Starting at the first line of the items below and ending with the line that contains "click(1006, 288)", write each line as a string in a JSON list, skipping any blank lines.
## Start EXTRACTED MATERIAL
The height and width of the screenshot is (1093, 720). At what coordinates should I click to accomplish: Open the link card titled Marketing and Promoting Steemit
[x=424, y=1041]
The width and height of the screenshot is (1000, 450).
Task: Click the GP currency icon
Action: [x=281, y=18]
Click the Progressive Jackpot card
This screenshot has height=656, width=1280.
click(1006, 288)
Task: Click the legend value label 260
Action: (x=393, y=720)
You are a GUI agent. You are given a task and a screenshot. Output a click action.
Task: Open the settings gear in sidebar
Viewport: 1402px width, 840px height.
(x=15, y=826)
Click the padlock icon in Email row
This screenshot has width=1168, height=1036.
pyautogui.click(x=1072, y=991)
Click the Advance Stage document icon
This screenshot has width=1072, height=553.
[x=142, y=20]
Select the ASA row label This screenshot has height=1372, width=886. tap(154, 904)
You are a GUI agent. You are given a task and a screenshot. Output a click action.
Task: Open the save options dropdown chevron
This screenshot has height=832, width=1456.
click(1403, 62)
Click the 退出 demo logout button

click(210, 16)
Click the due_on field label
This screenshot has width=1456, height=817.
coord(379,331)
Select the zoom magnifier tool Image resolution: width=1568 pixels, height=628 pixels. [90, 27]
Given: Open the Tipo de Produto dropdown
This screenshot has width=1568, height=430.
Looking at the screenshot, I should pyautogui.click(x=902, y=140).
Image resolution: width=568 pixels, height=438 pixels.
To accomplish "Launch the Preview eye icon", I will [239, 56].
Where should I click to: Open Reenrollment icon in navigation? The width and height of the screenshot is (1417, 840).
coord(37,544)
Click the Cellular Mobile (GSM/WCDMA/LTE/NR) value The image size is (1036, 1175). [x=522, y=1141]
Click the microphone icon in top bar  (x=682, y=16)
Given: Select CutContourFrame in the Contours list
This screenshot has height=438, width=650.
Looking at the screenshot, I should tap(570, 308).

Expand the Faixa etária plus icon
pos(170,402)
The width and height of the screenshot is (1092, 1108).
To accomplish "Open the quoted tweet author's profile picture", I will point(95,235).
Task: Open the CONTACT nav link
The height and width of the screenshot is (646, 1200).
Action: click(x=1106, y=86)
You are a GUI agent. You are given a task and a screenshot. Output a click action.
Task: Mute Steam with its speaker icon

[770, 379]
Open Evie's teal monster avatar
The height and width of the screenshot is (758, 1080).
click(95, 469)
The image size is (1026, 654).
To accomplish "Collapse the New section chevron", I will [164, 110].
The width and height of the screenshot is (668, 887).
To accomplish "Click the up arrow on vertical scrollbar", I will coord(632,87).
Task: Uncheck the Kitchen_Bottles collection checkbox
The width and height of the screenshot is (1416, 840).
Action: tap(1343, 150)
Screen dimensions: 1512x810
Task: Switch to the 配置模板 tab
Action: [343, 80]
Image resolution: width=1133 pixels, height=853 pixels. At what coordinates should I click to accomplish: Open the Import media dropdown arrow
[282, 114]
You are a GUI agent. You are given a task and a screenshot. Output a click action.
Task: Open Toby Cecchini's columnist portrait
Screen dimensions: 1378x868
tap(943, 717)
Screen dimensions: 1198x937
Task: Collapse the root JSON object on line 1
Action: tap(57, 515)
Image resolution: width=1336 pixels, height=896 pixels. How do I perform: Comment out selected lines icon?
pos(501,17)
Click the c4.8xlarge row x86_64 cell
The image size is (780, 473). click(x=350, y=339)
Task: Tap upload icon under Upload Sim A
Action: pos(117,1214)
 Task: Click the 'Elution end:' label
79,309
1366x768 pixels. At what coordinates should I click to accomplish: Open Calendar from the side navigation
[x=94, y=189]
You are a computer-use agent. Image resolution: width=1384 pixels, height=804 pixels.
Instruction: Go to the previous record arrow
## End EXTRACTED MATERIAL
### CORRECT OUTPUT
[
  "The height and width of the screenshot is (1093, 720). At what coordinates should I click to accomplish: Open the link card titled Marketing and Promoting Steemit",
  "[x=424, y=1041]",
  "The width and height of the screenshot is (1000, 450).",
  "Task: Click the GP currency icon",
  "Action: [x=281, y=18]",
  "Click the Progressive Jackpot card",
  "This screenshot has height=656, width=1280.",
  "click(1006, 288)"
]